Scottish Social Attitudes 2015: Technical Report

This report provides detailed information on the Scottish Social Attitudes Survey 2015, including on the sample, response rate, and the approach to weighting and analysis.

1. The Scottish Social Attitudes series

1.1 The Scottish Social Attitudes (SSA) survey was launched by ScotCen Social Research in 1999, following the advent of devolution. Based on annual rounds of interviews of between 1,200 to 1,500 people drawn using probability sampling (based on a stratified, clustered sample)[1], it aims to facilitate the study of public opinion and inform the development of public policy in Scotland. In this it has similar objectives to the British Social Attitudes (BSA) survey, which was launched by ScotCen's parent organisation, NatCen Social Research, in 1983. While BSA interviews people in Scotland, these are usually too few in any one year to permit separate analysis of public opinion in Scotland (see for more details of the BSA survey).
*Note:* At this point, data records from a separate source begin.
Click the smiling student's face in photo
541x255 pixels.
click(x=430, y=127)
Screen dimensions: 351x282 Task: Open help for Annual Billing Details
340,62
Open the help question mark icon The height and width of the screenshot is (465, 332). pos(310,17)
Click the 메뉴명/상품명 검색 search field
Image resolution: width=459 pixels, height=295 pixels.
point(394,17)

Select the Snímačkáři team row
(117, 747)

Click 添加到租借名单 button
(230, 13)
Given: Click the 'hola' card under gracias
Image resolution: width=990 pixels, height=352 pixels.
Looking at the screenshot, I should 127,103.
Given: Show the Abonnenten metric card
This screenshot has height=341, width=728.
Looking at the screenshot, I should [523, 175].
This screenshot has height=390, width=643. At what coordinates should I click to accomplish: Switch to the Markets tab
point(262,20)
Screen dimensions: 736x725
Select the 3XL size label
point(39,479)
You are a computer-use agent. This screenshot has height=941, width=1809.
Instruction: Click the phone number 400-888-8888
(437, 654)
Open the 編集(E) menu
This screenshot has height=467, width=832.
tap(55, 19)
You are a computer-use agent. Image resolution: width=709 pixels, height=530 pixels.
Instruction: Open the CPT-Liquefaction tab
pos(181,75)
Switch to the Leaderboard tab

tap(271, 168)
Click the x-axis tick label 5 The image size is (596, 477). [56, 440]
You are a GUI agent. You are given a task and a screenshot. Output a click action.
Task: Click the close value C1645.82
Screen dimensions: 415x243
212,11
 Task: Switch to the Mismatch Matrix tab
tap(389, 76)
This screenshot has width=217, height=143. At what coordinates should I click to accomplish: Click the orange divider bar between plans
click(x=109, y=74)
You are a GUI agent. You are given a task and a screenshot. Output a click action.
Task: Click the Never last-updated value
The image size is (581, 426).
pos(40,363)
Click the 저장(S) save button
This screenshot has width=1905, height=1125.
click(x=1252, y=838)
1.2 SSA has been conducted annually each year since 1999, with the exception of 2008. The survey has a modular structure. In any one year it typically contains four or five modules, each containing 40 questions. Funding for its first two years came from the Economic and Social Research Council, while from 2001 onwards different bodies have funded individual modules each year. These bodies have included the Economic and Social Research Council, the Scottish Government, the Equality and Human Rights Commission, and various charitable and grant awarding bodies, such as the Nuffield Foundation and Leverhulme Trust.